What is required
Retype the entries below word for word, leaving none out.
*** Opening Data to use ***
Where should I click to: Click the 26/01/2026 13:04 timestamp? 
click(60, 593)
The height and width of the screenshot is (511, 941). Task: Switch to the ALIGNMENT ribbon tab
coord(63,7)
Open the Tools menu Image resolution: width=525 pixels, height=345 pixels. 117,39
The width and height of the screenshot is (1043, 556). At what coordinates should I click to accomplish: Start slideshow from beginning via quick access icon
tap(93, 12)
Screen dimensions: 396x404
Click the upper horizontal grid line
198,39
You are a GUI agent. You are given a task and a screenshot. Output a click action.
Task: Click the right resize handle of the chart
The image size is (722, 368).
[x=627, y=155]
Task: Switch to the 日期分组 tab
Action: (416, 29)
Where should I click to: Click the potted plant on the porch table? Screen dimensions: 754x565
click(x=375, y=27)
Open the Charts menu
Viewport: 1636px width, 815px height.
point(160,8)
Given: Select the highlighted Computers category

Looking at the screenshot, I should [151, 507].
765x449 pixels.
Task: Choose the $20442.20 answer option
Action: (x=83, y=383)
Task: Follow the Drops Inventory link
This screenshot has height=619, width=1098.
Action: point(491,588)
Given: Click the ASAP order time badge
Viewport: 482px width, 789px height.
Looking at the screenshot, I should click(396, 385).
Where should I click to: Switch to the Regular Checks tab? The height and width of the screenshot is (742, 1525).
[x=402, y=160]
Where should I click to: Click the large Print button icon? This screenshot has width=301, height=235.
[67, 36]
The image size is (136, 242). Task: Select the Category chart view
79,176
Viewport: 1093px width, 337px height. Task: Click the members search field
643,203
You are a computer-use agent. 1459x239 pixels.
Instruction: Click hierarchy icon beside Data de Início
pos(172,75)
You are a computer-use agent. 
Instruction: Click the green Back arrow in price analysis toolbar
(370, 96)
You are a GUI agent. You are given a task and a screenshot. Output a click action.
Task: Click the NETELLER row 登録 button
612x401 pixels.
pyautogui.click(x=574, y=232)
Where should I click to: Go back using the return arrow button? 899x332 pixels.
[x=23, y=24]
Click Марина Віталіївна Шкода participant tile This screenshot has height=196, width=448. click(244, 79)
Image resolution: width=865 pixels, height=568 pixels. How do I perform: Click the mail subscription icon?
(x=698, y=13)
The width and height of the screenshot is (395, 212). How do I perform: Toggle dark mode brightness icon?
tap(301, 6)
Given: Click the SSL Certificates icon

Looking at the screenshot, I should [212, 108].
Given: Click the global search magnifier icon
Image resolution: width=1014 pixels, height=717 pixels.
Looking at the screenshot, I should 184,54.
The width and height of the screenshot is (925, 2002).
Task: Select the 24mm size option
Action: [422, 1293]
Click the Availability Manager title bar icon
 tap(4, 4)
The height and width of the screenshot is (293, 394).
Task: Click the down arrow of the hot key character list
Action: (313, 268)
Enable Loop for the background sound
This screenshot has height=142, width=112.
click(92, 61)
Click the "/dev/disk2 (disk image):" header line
*** Closing Data to use ***
Result
Where should I click to: Click the 26/01/2026 13:04 timestamp? 
click(60, 593)
The height and width of the screenshot is (511, 941). Task: Switch to the ALIGNMENT ribbon tab
coord(63,7)
Open the Tools menu Image resolution: width=525 pixels, height=345 pixels. 117,39
The width and height of the screenshot is (1043, 556). At what coordinates should I click to accomplish: Start slideshow from beginning via quick access icon
tap(93, 12)
Screen dimensions: 396x404
Click the upper horizontal grid line
198,39
You are a GUI agent. You are given a task and a screenshot. Output a click action.
Task: Click the right resize handle of the chart
The image size is (722, 368).
[x=627, y=155]
Task: Switch to the 日期分组 tab
Action: (416, 29)
Where should I click to: Click the potted plant on the porch table? Screen dimensions: 754x565
click(x=375, y=27)
Open the Charts menu
Viewport: 1636px width, 815px height.
point(160,8)
Given: Select the highlighted Computers category

Looking at the screenshot, I should [151, 507].
765x449 pixels.
Task: Choose the $20442.20 answer option
Action: (x=83, y=383)
Task: Follow the Drops Inventory link
This screenshot has height=619, width=1098.
Action: point(491,588)
Given: Click the ASAP order time badge
Viewport: 482px width, 789px height.
Looking at the screenshot, I should click(396, 385).
Where should I click to: Switch to the Regular Checks tab? The height and width of the screenshot is (742, 1525).
[x=402, y=160]
Where should I click to: Click the large Print button icon? This screenshot has width=301, height=235.
[67, 36]
The image size is (136, 242). Task: Select the Category chart view
79,176
Viewport: 1093px width, 337px height. Task: Click the members search field
643,203
You are a computer-use agent. 1459x239 pixels.
Instruction: Click hierarchy icon beside Data de Início
pos(172,75)
You are a computer-use agent. 
Instruction: Click the green Back arrow in price analysis toolbar
(370, 96)
You are a GUI agent. You are given a task and a screenshot. Output a click action.
Task: Click the NETELLER row 登録 button
612x401 pixels.
pyautogui.click(x=574, y=232)
Where should I click to: Go back using the return arrow button? 899x332 pixels.
[x=23, y=24]
Click Марина Віталіївна Шкода participant tile This screenshot has height=196, width=448. click(244, 79)
Image resolution: width=865 pixels, height=568 pixels. How do I perform: Click the mail subscription icon?
(x=698, y=13)
The width and height of the screenshot is (395, 212). How do I perform: Toggle dark mode brightness icon?
tap(301, 6)
Given: Click the SSL Certificates icon

Looking at the screenshot, I should [212, 108].
Given: Click the global search magnifier icon
Image resolution: width=1014 pixels, height=717 pixels.
Looking at the screenshot, I should 184,54.
The width and height of the screenshot is (925, 2002).
Task: Select the 24mm size option
Action: [422, 1293]
Click the Availability Manager title bar icon
 tap(4, 4)
The height and width of the screenshot is (293, 394).
Task: Click the down arrow of the hot key character list
Action: (313, 268)
Enable Loop for the background sound
This screenshot has height=142, width=112.
click(92, 61)
Click the "/dev/disk2 (disk image):" header line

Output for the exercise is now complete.